You can build a mobile app these days in a number of different ways. Natively (leveraging the platform SDK of Android), a cross platform approach (using an intermediate language that compiles down to native code such as React Native or Flutter), or a hybrid approach (made popular by Apache Cordova). There are pros and cons with each approach that any organisation needs to weigh up before embarking on a project in one of these approaches, however rest assured with each of them you will probably eventually have to deal with a WebView.

WebViews In The HL Mobile Apps

At HL our mobile apps are native, mostly. There are a few WebViews that we use to simplify the process of updates to the content and working with other teams.

We serve news articles in the app that we share with our web team so it makes sense that these are WebViews.

The display of communications to clients, what we call Secure Messages, is a WebView.

This is because we send an HTML formatted email to our clients which is styled by an external team in the same way that we style email messages. Rather than re-implement that logic for styling we use a WebView to render the HTML. Using WebViews in this way can simplify development even if the rest of your app is not built upon the WebView paradigm.
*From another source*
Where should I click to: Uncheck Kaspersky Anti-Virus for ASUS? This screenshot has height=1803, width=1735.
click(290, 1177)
Understanding How WebViews Are Updated

WebViews on Android used to be bundled with OS. This had a big downside historically given that they were only updated when a new OS was released. WebView technology improved greatly in performance between Froyo (Android 2 / API 8) and Lollipop (Android 5 / API 21) however prior to Lollipop users needed to wait what felt like ages for improvements to their WebView experience. The one upside for developers, however, was that you only needed to test your app with WebViews against the newest version of the OS — which you would be doing anyway.

WebViews nowadays actually share their implementation with the currently installed version of Chrome on the device. This means that, since Lollipop, when Chrome updates you get all the brand new improvements that Chrome gets directly in your app’s WebView. Great news! Free speed improvements and new WebApis? Right? Right…..
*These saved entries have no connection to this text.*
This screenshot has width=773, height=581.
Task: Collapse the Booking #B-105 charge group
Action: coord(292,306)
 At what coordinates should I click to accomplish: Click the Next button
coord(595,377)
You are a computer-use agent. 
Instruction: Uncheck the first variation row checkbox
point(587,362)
The big downside in this is that if you use a WebView in your app you need to explicitly test your app whenever Chrome updates. Why would that be? Just like any library dependency that you use in your app you should test your app when that dependency changes. Usually this under your control as the developer but in the case of the WebView this done effectively from under your feet. Chrome updates on the following cadence. Chrome pushes a new stable version to the public every 6 weeks.

Take Away

You should test your app every six weeks, at least, for WebView regressions. The Mobile Squads at HL work to a two week release cycle where defined pieces of work are delivered quickly. Most two week sprints will be testing the app at a much higher frequency than the Chrome release cycle however it is incredibly easy to forget this subtly of WebViews and assume the dependency is a constant under your control therefore assuming that section does not need to be tested.

It is a good idea to keep on top of the upcoming changes in Chrome by monitoring the status web page at www.chromestatus.com and filtering by both deprecated / removed features and the upcoming dev / beta build. This way you should have enough time to test and make changes to your apps prior to end users updating their WebViews.